- **Problem requirements**:
Check each line of the material below for "document" and copy those where it appears.

- **Data to use**:
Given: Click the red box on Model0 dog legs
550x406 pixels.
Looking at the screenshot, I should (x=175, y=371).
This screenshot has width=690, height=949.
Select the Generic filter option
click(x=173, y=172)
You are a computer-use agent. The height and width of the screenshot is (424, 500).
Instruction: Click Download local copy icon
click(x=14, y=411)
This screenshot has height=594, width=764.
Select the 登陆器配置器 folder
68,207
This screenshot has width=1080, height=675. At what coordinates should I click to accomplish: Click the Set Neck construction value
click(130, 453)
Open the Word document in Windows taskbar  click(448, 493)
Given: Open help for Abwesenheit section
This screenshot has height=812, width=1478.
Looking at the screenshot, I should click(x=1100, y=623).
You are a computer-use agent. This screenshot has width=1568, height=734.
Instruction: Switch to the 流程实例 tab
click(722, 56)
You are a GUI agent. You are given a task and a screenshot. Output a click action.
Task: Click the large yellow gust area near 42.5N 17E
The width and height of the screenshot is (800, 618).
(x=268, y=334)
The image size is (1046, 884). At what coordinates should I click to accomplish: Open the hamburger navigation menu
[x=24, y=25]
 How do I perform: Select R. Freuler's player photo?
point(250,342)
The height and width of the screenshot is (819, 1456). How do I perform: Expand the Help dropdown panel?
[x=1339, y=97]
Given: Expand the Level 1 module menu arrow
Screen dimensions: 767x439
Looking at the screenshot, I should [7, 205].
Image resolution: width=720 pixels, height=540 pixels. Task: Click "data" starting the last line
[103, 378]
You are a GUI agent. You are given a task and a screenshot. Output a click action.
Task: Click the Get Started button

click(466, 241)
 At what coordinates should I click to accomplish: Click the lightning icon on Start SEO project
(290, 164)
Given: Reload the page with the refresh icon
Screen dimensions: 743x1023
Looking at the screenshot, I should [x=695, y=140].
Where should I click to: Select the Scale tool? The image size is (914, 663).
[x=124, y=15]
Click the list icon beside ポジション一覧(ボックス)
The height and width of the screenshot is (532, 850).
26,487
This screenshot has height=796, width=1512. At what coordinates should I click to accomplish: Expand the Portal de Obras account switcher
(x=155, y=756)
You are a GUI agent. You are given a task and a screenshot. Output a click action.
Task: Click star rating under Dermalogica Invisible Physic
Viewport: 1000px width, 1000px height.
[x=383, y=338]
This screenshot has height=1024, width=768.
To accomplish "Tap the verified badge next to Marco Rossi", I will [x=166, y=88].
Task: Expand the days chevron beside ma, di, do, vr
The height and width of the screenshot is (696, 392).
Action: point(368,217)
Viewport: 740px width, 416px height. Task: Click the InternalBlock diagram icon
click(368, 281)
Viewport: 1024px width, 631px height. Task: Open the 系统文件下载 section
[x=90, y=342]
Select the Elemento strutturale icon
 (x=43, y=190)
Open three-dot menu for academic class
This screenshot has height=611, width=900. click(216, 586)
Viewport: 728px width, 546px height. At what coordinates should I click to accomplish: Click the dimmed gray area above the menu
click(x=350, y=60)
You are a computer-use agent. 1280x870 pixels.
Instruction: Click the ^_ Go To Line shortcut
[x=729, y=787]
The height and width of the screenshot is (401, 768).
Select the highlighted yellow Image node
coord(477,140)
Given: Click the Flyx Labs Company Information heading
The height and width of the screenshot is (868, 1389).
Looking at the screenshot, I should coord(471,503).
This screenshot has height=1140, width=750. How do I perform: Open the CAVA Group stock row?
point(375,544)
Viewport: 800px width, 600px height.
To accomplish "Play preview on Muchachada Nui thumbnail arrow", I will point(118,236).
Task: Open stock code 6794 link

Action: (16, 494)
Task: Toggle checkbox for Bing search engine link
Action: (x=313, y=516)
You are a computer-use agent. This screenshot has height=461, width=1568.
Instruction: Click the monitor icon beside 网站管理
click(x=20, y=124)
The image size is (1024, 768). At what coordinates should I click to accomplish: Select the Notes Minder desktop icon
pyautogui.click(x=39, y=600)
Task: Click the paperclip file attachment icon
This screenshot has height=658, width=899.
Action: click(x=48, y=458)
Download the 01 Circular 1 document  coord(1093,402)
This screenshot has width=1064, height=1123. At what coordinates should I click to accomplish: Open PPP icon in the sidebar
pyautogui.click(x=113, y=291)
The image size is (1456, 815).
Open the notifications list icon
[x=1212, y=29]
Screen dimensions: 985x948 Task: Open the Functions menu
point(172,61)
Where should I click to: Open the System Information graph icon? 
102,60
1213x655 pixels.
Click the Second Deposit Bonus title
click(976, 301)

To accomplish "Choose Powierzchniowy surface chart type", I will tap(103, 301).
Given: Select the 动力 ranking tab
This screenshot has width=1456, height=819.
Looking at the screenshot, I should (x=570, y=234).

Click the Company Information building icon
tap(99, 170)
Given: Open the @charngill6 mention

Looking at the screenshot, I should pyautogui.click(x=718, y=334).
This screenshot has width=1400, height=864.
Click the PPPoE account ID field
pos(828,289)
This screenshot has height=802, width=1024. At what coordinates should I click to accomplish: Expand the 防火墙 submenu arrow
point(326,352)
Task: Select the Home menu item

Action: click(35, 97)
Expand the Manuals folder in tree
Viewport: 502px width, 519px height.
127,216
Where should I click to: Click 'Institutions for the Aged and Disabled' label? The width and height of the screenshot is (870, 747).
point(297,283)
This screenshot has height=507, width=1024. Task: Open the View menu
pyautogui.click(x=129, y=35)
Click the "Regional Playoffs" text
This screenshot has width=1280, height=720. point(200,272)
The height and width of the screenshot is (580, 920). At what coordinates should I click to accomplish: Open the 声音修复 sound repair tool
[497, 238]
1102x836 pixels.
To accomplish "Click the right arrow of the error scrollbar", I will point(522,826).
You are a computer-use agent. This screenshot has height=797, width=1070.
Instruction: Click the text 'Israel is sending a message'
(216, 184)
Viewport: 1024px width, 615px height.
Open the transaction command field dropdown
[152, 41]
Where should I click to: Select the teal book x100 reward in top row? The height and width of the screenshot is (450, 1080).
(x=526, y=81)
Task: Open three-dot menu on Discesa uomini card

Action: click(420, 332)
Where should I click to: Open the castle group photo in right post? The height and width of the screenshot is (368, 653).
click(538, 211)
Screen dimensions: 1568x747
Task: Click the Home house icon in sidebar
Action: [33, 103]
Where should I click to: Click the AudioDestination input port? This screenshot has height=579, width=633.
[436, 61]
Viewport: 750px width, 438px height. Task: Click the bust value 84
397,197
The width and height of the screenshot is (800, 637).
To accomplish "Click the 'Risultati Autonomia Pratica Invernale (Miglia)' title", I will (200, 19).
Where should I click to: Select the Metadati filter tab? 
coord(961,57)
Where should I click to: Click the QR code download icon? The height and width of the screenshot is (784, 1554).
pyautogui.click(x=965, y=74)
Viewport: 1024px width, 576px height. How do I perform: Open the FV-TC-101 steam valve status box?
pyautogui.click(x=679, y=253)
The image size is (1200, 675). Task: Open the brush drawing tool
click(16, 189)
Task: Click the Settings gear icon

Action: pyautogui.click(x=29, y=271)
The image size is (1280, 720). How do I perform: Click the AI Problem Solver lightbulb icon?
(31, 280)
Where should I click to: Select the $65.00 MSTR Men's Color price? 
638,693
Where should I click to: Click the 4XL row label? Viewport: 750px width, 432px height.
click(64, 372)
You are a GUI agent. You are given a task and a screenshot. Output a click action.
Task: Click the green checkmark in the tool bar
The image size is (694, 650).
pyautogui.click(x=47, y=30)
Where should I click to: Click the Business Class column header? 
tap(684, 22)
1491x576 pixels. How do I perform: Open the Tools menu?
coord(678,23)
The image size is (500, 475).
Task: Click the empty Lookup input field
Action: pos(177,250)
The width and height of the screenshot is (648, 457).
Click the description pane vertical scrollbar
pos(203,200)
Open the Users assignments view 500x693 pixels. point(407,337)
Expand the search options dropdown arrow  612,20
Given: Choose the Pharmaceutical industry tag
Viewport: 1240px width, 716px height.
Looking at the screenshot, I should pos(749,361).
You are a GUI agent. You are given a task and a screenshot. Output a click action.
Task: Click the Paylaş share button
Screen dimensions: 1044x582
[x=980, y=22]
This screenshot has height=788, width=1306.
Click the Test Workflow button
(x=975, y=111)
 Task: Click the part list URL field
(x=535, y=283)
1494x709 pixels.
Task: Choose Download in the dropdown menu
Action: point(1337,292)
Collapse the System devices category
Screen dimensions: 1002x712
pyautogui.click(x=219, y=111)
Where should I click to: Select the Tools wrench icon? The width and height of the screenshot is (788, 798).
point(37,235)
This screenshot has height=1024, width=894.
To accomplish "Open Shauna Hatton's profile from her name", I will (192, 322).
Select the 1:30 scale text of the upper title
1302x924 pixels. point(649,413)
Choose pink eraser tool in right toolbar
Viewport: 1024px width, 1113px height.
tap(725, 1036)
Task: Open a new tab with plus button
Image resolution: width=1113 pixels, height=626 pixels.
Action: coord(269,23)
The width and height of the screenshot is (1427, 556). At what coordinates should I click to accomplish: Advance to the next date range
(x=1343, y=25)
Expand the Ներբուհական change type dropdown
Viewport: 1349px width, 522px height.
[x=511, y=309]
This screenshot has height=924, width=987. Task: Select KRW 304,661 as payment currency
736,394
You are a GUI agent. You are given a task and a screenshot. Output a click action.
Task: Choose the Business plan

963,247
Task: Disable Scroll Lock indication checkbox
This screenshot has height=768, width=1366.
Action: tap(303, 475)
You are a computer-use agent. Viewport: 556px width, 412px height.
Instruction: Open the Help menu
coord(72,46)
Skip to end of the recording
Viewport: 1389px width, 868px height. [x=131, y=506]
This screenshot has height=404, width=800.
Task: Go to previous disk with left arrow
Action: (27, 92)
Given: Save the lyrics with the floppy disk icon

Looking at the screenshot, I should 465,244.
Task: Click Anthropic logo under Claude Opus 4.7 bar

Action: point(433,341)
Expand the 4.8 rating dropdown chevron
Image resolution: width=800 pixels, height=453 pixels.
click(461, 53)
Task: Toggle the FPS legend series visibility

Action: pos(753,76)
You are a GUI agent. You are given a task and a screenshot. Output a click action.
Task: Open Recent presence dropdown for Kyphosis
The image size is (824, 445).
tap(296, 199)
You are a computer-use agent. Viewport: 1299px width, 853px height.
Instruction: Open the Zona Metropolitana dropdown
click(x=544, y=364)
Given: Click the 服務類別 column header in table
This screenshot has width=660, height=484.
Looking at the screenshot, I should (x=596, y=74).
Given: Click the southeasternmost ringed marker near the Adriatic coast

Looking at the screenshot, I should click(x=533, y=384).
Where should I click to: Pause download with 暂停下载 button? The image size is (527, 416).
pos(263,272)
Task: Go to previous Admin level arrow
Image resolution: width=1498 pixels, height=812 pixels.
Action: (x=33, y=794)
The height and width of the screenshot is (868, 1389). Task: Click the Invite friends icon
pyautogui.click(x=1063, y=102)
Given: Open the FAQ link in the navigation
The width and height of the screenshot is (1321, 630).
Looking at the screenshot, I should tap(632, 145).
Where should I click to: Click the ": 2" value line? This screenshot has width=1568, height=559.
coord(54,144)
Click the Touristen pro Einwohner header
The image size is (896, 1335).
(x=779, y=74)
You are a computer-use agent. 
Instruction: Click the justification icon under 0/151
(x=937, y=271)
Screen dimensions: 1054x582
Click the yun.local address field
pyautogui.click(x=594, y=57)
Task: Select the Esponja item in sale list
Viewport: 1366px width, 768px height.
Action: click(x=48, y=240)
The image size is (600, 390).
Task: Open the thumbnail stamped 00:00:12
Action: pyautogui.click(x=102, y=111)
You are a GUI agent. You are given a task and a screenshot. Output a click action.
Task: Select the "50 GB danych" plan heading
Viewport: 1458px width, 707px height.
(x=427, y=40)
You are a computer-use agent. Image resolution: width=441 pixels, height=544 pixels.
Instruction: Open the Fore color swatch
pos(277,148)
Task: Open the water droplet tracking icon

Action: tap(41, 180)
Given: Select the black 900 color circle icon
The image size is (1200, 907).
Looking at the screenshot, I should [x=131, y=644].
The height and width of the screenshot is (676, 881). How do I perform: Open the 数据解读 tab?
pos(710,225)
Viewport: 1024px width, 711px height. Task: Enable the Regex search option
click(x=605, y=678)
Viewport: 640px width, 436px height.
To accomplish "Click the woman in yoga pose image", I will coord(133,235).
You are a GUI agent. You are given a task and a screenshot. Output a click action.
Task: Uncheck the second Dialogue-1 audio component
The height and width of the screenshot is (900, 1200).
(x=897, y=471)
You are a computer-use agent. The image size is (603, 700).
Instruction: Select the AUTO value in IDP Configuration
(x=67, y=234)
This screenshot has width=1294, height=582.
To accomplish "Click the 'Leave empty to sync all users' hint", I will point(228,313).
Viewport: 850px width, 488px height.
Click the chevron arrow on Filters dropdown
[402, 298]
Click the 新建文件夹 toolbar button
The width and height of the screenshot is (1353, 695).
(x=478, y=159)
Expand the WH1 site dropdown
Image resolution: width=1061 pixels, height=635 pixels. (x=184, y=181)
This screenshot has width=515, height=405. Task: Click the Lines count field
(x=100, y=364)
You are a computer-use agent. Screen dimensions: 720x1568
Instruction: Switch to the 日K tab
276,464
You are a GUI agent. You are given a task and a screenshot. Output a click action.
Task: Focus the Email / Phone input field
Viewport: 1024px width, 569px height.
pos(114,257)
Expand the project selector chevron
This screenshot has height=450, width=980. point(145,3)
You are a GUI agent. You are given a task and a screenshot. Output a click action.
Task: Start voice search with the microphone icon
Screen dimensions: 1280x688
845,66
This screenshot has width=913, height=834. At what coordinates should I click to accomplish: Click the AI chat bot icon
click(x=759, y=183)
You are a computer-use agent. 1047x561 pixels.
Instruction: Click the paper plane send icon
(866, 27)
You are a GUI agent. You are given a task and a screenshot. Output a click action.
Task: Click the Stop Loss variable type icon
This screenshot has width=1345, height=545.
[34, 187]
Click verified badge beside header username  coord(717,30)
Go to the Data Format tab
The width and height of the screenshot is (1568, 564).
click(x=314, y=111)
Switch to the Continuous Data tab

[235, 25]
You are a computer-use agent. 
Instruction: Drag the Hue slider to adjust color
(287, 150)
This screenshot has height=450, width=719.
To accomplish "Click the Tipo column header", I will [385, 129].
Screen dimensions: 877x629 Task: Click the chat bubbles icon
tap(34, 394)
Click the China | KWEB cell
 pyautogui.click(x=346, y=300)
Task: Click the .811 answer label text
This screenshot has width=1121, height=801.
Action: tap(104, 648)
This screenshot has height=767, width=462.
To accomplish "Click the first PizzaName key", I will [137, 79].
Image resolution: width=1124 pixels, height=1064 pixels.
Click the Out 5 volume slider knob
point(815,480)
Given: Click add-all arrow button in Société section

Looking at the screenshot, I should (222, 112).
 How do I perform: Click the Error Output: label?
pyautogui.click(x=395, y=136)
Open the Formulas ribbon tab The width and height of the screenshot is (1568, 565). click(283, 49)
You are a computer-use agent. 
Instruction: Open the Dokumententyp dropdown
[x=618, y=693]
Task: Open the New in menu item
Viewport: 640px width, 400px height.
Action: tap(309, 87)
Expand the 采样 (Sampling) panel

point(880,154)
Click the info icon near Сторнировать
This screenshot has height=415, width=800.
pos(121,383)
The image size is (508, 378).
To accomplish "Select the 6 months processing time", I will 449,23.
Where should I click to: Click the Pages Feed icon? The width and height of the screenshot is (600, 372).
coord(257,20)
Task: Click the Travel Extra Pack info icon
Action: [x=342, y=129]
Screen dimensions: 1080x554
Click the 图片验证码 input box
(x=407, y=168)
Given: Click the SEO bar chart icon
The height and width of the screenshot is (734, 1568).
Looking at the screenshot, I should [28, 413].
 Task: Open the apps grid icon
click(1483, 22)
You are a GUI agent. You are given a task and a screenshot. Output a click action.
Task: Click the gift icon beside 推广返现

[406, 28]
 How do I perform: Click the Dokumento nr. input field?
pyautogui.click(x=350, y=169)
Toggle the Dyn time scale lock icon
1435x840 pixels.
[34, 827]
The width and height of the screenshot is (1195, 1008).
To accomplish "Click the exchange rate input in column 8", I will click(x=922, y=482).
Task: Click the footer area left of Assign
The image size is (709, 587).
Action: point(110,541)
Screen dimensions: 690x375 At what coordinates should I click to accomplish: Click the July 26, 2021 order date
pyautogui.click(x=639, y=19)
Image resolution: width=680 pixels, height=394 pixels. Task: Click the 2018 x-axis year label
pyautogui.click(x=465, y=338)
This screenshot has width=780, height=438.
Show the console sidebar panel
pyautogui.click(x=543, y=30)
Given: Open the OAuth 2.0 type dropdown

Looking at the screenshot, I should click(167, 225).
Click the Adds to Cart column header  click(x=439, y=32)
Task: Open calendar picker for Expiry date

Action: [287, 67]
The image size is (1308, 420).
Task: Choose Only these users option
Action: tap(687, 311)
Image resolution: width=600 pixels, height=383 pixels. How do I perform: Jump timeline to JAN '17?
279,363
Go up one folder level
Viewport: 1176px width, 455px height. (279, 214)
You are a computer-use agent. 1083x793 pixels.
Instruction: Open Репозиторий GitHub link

- **Written reply**:
Open the Word document in Windows taskbar  click(448, 493)
Download the 01 Circular 1 document  coord(1093,402)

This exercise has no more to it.